What I Learned from My Dogs

mocha-dogI have three dogs.  I truly believe they lay awake at night scheming of ways to drive me crazy.  Yet I love them very much.

Cappaccino is a catahoula/whippet mix.  Veterinarians have not diagnosed ADHD in dogs, but maybe they haven’t met Ccino yet.  In his younger days, he could jump an 8 foot fence.  He terrified our neighbors by jumping on the fence and barking at them whenever they stepped out their back door.  We’ve replaced our wood picket fence many times over because his jumping popped the boards out.  And if he wasn’t obnoxious enough on our side of the fence, he was even worse on their side.  Now, he’s 12.  He’s mostly retired from jumping, and when he does he limps for the rest of the day.  I tell him he’s going to break a hip.

Java is a beagle/lab mix.   As sweet as the day is long, but not very compliant.  If you want him to go left, he’ll go right.  I used to say he was oxygen deprived at birth and not very bright as a result, but then I realized he was just plain old stubborn.  He knows exactly what I want; he just doesn’t want to do it.  He has the characteristic lab traits, digging and chewing.  Our yard looks like a bomb test site from all the potholes he’s dug.  He also has the characteristic beagle traits, howling and deathly afraid of loud noises.  At 11, he has a bad heart and is easily confused outside of our familiar surroundings.  He has gotten lost just across the street from our house.

Mocha Latte is a chow/shepherd mix.  She is also as sweet as honey, but a bit of a dumb blonde.  Like most shepherds, she is skittish, but even more so.  If you cough behind her, she just about faints.  If you come in the back gate, she barks…from the other side of the house.  She looks mean with her chow body, but I’m afraid she’d run me down getting out of the way before she’d protect me.  And when she sheds, you could lose small children in the fur balls.  Think desert tumbleweeds. She’s 10, and by far the healthiest of the bunch.  Her primary bad habit is chewing…wood, chain link, whatever stands in her way.

My dogs have always thought of our large backyard as a prison, and like most captives they look for ways to escape.  I mentioned that Ccino broke the boards on the fence with a karate kick.  Well, Mocha chews through the boards.  Once she even tore up a chain link fence to get out.  Loose boards can be nailed back in, but splintered boards are another story.  Sure, they can be replaced, unless they are on the gate.  Then, the gate has to be rebuilt.  Can you imagine my husband’s delight to rebuild the gate every few months?

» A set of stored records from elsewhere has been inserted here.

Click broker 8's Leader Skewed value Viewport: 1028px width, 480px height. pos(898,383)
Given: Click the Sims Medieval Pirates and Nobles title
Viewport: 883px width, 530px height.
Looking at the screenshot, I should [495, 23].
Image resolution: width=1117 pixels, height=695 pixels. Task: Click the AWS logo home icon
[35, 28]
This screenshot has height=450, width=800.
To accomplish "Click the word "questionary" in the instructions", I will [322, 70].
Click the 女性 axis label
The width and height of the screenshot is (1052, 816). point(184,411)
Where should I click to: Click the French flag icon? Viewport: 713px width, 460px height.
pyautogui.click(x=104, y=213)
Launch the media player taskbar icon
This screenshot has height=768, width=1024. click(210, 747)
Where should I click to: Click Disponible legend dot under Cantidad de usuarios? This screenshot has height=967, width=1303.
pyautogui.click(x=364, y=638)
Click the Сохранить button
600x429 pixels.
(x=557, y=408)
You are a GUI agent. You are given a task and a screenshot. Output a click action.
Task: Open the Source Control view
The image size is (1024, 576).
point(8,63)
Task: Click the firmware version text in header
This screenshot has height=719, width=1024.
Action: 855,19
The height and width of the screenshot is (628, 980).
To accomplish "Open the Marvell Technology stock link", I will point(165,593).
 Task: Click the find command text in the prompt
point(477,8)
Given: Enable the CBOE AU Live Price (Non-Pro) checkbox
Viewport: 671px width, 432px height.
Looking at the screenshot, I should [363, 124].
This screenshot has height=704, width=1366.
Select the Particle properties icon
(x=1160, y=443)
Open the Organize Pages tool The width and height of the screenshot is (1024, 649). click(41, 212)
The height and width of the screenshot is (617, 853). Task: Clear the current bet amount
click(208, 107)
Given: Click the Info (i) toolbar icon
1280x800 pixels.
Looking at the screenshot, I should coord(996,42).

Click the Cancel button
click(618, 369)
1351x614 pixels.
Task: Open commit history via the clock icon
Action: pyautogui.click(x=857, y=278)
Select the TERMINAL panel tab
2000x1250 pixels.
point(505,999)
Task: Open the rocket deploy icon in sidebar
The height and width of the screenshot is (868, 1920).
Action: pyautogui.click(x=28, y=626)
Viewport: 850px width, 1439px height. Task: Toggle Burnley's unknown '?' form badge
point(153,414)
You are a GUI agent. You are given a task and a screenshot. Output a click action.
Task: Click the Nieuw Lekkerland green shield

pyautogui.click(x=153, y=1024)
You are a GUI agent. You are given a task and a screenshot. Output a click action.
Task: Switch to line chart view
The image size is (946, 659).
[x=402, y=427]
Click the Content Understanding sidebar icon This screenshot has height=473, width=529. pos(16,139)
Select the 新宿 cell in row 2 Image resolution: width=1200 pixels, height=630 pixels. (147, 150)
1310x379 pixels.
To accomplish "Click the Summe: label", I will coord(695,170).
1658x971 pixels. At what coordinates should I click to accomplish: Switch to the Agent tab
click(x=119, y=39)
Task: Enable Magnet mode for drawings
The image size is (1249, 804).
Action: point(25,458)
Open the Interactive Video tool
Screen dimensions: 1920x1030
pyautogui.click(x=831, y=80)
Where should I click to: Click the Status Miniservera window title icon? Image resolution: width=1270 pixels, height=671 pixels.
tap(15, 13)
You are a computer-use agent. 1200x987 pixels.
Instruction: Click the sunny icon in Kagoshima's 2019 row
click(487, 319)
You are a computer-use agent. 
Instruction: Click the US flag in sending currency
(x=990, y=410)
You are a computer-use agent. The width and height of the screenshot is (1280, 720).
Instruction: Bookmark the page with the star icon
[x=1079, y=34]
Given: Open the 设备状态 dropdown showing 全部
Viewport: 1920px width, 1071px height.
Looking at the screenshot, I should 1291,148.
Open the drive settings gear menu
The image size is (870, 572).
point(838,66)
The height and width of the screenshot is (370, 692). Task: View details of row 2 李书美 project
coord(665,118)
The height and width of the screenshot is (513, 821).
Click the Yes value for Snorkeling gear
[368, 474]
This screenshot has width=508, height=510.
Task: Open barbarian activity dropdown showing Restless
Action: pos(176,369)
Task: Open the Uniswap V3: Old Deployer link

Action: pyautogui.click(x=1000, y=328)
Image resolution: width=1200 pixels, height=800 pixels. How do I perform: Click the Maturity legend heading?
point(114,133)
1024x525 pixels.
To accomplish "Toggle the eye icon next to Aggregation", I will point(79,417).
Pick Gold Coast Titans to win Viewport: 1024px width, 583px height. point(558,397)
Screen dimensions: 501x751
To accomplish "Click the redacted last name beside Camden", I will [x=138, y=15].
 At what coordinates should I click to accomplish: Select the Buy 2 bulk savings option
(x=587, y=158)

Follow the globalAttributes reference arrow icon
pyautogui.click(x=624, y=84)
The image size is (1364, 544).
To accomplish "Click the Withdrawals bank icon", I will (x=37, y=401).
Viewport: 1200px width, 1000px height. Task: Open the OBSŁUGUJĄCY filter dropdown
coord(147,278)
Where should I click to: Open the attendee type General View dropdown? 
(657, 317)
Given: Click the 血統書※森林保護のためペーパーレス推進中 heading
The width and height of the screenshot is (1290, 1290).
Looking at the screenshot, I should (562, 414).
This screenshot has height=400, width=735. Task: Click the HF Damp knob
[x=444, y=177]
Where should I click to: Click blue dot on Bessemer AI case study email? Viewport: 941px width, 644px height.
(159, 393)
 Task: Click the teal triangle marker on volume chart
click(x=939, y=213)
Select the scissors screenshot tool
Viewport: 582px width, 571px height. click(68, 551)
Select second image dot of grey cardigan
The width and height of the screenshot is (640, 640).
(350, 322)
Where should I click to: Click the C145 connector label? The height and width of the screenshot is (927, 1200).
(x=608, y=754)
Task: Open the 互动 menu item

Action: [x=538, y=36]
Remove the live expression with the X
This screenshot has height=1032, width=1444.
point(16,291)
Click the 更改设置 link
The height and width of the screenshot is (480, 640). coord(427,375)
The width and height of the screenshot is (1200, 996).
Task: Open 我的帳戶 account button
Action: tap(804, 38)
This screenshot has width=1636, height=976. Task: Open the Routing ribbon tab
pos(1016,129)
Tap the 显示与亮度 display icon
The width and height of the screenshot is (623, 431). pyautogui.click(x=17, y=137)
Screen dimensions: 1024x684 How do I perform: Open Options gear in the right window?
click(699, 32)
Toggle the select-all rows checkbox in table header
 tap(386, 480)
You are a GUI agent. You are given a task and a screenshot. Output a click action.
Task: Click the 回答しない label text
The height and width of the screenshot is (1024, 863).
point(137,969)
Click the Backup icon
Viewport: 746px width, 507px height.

Now, you might be asking what I learn from such a mangy bunch of misfits.  Well, I learned that I’m just like them.  Leave it to me to be obnoxious to neighbors who mean me no harm.  Or tear up things the Lord has given me for comfort.  And even break through the safeguards God put in my life to protect me.  When Ccino barks at the neighbors, I’m afraid of what they say about me.  Every time Java tears up a blanket that I gave him to keep him warm, I fuss at him.  When Mocha chews through the fence and they all run away, I wonder why they don’t appreciate the safe and comfortable yard I’ve given them.  Why do they want to risk getting hit by a car or lost?  Java has been lost twice in the last two months.  He nearly starved and froze to death and probably shortened his already short life by missing several days of medication.

Why can’t they just behave and mind?  Why can’t I?  For a dog, or at least my dogs, they yearn to run and explore.  When they were younger, and I had more free time, I would walk them often.  But always on a leash to protect them.  That wasn’t enough.  They still felt bound.  Their very dog nature tells them to run.  In the same way, my sin nature tells me to be independent.  I don’t see the gate as God’s protection, but as a roadblock.  I’m not grateful for the good things in my life.  I want to tear them up so I can get something else.  I don’t look at strangers as potential friends, but as probable enemies.

When will my dogs get it through their thick skull that they have a good life and stop searching for greener grass?  When will I?

Will I ever stop loving them despite their complete and utter disregard for my care?  Never.  Will God stop loving me for the same disregard?  Never.

Georganne

2011 update: All three dogs died peacefully within a year of each other.  I miss them terribly.  My husband, not so much.